Por Renato Stanziola Vieira -
Com a conclusão do julgamento, pela 2ª Turma do STF, do Habeas Corpus 164.493, aqui nos propomos a resgatar algo que merece atenção de toda a comunidade: o tratamento conferido às provas, particularmente um rigor quanto ao controle de sua admissibilidade. O julgamento tem o traço forte de resgate ao Estado de Direito, pedagógico como se espera de julgamentos da Suprema Corte, impositivo institucionalmente e inclusive pela densidade dos argumentos ali contidos. É um alento, a todos e todas, a percepção de controle quanto aos limites na atuação judicial de qualquer magistrado. Mas isso não impede que se toque no ponto específico que é objeto desse texto.

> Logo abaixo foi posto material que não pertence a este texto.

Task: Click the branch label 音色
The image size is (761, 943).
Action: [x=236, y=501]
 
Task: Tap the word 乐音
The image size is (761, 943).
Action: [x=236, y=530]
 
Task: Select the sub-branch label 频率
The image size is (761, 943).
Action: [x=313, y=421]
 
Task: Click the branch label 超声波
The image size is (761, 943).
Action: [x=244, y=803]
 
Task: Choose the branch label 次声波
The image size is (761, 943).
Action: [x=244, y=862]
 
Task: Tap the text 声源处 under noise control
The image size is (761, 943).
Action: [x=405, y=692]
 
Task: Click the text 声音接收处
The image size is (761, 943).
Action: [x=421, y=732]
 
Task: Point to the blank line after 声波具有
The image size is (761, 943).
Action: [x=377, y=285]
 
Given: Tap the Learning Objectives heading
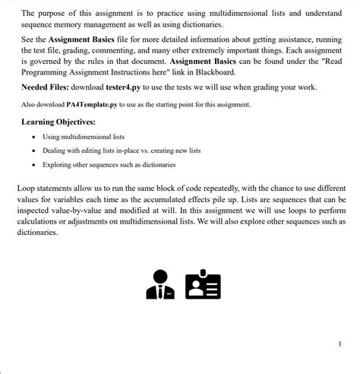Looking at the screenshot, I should coord(58,121).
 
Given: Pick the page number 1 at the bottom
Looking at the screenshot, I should coord(339,344).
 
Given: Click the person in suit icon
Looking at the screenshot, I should coord(160,284).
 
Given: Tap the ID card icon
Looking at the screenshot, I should coord(203,284).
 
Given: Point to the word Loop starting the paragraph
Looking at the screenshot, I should coord(28,187).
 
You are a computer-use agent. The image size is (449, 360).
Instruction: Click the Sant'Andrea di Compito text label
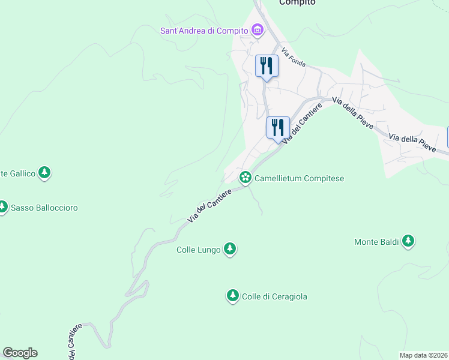point(204,31)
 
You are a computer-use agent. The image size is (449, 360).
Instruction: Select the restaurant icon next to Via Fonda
point(267,65)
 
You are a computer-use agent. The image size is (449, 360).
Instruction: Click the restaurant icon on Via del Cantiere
point(278,127)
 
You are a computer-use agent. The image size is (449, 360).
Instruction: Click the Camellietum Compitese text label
point(299,178)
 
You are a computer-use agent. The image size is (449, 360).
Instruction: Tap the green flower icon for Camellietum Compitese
point(245,177)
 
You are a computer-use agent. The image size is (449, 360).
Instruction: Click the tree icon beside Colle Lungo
point(229,248)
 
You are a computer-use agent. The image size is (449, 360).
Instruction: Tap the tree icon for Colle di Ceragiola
point(232,295)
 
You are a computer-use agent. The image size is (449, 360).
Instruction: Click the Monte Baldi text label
point(376,242)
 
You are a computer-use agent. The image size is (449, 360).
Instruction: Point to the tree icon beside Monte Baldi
point(408,241)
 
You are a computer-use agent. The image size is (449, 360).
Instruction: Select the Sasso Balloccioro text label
point(45,208)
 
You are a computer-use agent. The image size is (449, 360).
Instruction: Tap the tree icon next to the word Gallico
point(44,173)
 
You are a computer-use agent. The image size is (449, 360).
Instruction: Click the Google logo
point(20,353)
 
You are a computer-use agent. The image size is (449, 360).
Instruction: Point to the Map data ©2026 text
point(423,355)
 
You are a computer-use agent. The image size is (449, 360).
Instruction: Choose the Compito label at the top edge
point(297,3)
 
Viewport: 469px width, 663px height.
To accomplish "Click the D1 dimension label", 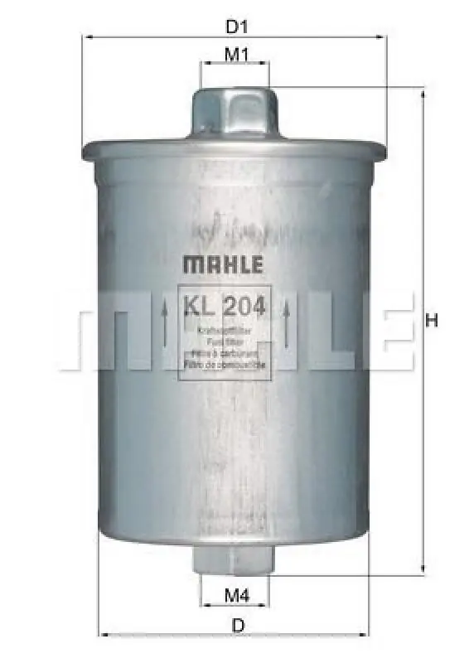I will pyautogui.click(x=237, y=26).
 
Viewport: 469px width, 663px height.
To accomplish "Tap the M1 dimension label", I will pyautogui.click(x=237, y=56).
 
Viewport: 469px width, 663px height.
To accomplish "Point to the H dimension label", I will pyautogui.click(x=431, y=322).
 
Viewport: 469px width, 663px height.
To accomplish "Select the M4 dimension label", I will pyautogui.click(x=238, y=594).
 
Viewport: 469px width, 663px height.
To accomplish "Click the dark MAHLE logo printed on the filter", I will pyautogui.click(x=222, y=266).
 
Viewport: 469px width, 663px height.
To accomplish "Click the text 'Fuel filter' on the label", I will pyautogui.click(x=225, y=341).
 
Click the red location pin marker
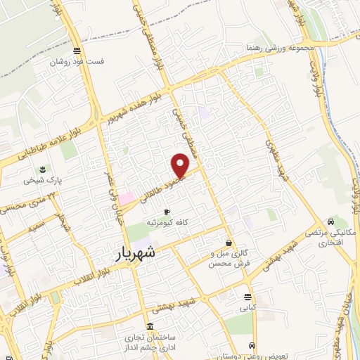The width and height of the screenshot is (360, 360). point(181,166)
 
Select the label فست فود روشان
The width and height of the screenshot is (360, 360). point(77,61)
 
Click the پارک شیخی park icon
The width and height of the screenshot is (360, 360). point(43,170)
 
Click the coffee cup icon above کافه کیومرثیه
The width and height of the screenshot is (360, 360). point(167,212)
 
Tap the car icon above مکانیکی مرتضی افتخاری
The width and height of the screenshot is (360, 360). point(330,219)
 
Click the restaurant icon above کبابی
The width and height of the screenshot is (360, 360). point(247,296)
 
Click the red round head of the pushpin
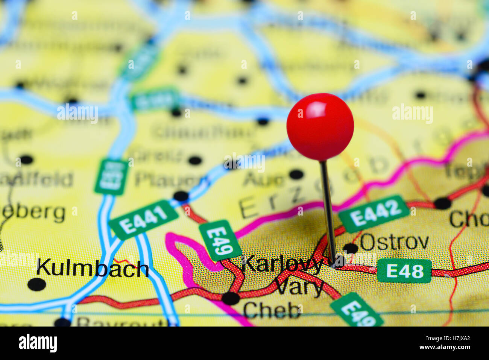click(x=320, y=126)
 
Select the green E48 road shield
click(x=404, y=271)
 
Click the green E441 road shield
click(x=143, y=220)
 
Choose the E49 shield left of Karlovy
click(x=220, y=240)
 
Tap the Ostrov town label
click(x=394, y=242)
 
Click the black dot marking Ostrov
click(x=351, y=248)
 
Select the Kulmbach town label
click(x=93, y=269)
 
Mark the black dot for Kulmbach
click(x=36, y=284)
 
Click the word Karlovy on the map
click(x=282, y=264)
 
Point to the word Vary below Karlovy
click(x=299, y=288)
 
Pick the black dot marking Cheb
click(x=231, y=298)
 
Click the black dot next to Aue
click(x=296, y=174)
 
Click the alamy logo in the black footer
click(x=38, y=343)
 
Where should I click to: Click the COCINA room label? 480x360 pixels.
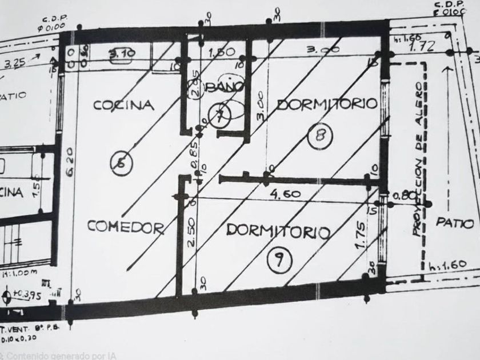124,105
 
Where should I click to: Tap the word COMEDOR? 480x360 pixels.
126,227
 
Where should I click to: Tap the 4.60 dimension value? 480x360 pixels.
284,194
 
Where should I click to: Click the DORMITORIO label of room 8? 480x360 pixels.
327,104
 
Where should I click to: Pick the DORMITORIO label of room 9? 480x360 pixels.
278,231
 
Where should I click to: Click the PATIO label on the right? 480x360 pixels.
455,223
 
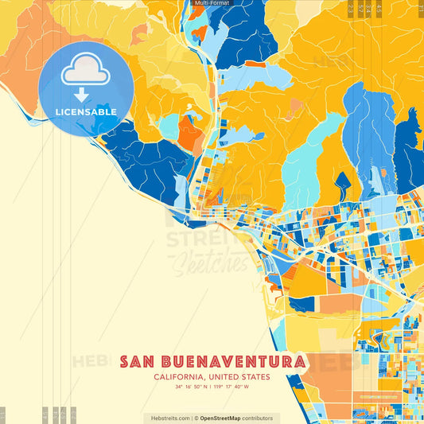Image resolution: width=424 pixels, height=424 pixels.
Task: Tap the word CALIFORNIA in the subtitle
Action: click(x=179, y=377)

As provas obtidas pela operação "spoofing", que investigou a invasão de celulares de autoridades, são aceitáveis e lícitas, no processo penal brasileiro, diante da regra de proibição probatória escolhida pelo Constituinte? Uma coisa é, naquela operação, tais informações virem a constituir o próprio corpo do delito indicativo de hackeamento e tudo o mais que pode ter havido em prejuízo dos vitimados, que tiveram conversas e diálogos captados, ao que parece, à margem da lei. Outra é a consideração se aqueles diálogos e mensagens, após autorização do STF no Agravo Regimental da Reclamação 43.007, podem ser usados pela defesa de algum investigado ou réu que pretenda utilizar em sua defesa possivelmente escandalosos comportamentos de juiz e procuradores da República, com vistas a anular persecuções penais injustas.
Só se admitirá a expressão "prova" se estivermos além da plano da discussão sobre licitude ou ilicitude, ou seja: a prova ilícita, para o processo penal, é uma contradição em termos. Por ser ilícita, não é prova; e pela já aludida proscrição constitucional, não pode ser admitida. Prova, por definição, é conhecimento licitamente produzido, o que naturalmente supõe que algum juiz a admita, ou seja, a tome como válida.

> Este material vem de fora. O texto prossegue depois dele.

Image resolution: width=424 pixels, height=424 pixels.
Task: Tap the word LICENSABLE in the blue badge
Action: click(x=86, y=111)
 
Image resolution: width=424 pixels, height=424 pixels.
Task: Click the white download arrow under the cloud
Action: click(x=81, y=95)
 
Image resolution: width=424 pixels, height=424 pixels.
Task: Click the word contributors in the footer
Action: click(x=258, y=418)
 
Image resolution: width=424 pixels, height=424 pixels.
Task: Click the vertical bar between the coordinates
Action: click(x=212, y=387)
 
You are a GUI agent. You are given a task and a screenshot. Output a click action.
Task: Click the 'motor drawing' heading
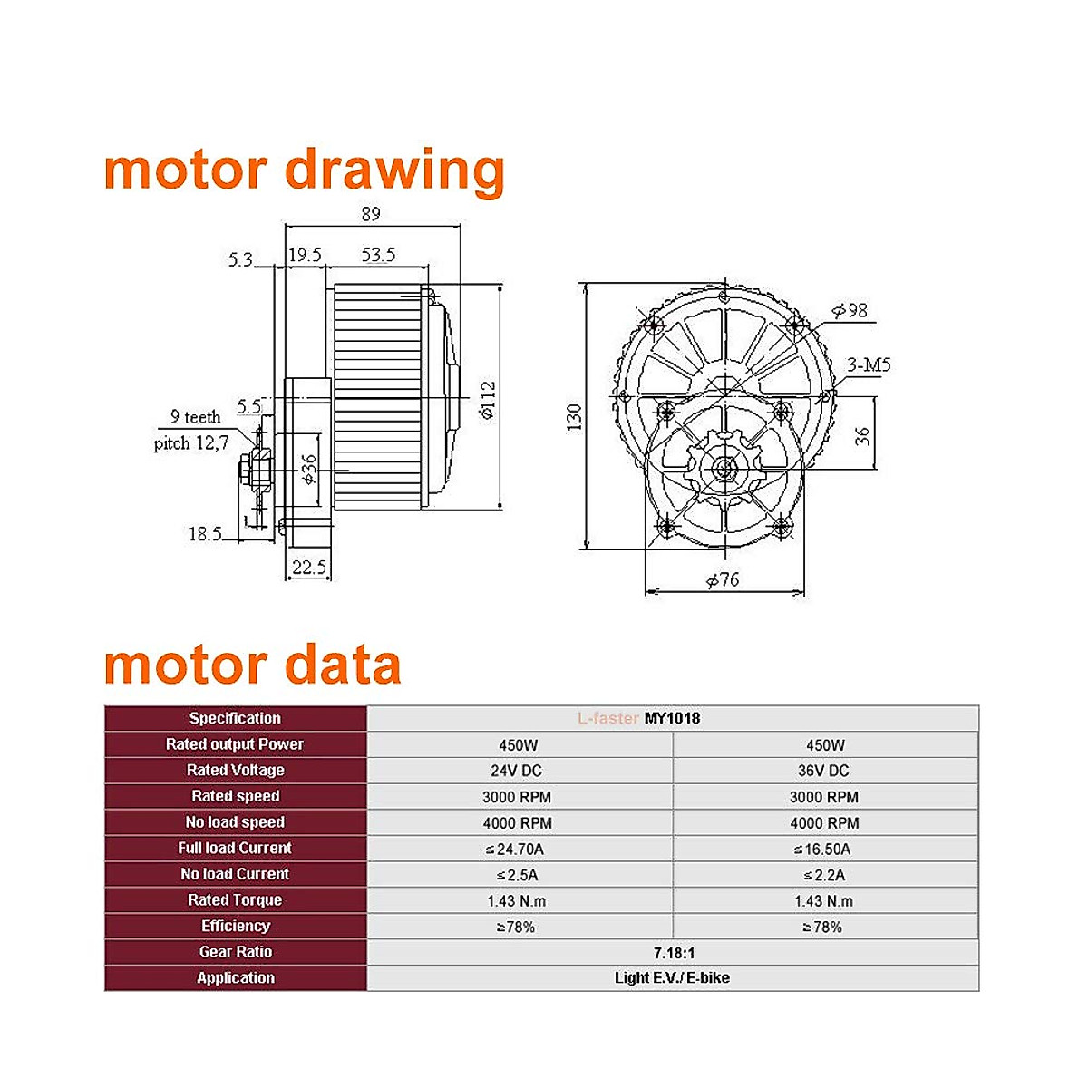tap(304, 170)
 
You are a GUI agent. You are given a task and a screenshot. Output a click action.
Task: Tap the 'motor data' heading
tap(252, 665)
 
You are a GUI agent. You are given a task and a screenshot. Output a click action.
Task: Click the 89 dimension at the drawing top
tap(370, 214)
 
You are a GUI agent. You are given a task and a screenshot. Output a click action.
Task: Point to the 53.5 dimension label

Um passo além: se estivermos no terreno da licitude e, portanto, pudermos discutir de que prova estamos falando, só então seguiremos para o plano da valoração: o STF validou as informações que, a conta-gotas estratégico, têm sido vazadas na imprensa, para então aludir a elas no referido julgamento? Não se perca de vista a motivação da pergunta: o STF atestou a validade das informações, para só assim num passo lógico-jurídico subsequente as valorar, ou valorou as informações à margem de considerar a informação válida?

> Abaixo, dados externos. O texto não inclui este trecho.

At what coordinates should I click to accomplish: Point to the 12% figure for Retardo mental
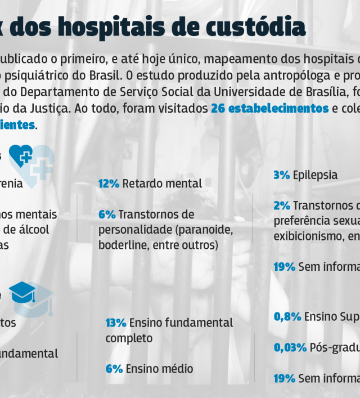pos(109,184)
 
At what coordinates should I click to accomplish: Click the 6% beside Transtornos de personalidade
pos(106,214)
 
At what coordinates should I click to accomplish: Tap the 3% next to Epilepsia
pos(281,175)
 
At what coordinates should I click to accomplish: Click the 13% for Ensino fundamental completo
pos(115,323)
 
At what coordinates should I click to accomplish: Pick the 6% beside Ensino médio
pos(114,369)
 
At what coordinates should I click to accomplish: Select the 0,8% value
pos(287,316)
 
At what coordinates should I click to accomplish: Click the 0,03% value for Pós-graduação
pos(290,347)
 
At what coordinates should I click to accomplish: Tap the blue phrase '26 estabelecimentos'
pos(269,108)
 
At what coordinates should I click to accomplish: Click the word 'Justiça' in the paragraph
pos(51,108)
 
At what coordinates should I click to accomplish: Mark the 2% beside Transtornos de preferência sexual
pos(282,205)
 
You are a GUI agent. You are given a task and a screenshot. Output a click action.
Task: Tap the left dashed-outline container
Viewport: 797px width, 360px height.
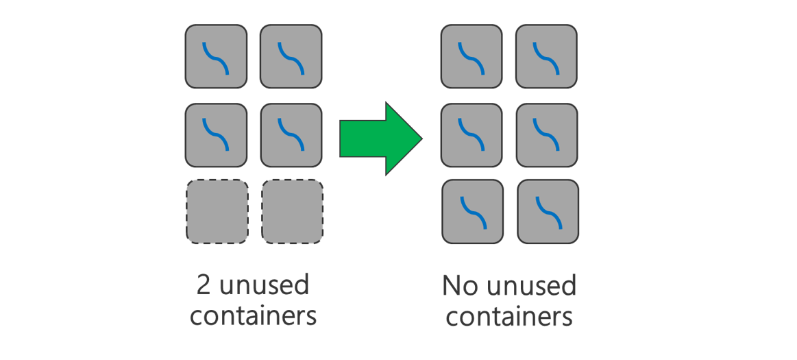click(217, 211)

No referido julgamento, os ministros Ricardo Lewandowski e Gilmar Ferreira Mendes, malgrado tenham concluído em sentido semelhante ao reconhecer a suspeição do coach de procuradores da República oficiantes em alguns casos, assumiram perspectivas radicalmente dissonantes. Enquanto o primeiro deles encampou o entendimento de que as tais conversas contidas na chamada operação "vaza jato" não se consideram ilícitas em princípio, o segundo escapou — em parte — dessa abordagem.
Lewandowski se posicionou a favor da admissibilidade de prova que seria originariamente ilícita — e portanto inadmissível, e uma não prova — ao assumir a estreita utilização das informações questionadas em prol do direito de defesa. Gilmar Mendes não adotou como razão de decidir, e nem mesmo para justificar as longas e pesadas considerações valorativas sobre tais informações, aquelas indicadas por Lewandowski. Ainda assim, levou em consideração, amplamente, as próprias informações ao longo de seu voto.
Diante do grave problema em discussão, no âmbito do STF, deve ser considerada, com a devida importância, a observância à necessidade de prévio reconhecimento da licitude de qualquer informação do processo penal, para só em um segundo momento valorar essa mesma informação. O ponto para o debate é a necessidade de escrupuloso controle na obtenção e na admissibilidade de qualquer informação no processo penal, como fases necessariamente prévias à sua valoração. Não é possível se valorar alguma informação, sem antes atestar sua regularidade para fins de qualquer consideração dentro de um caso penal.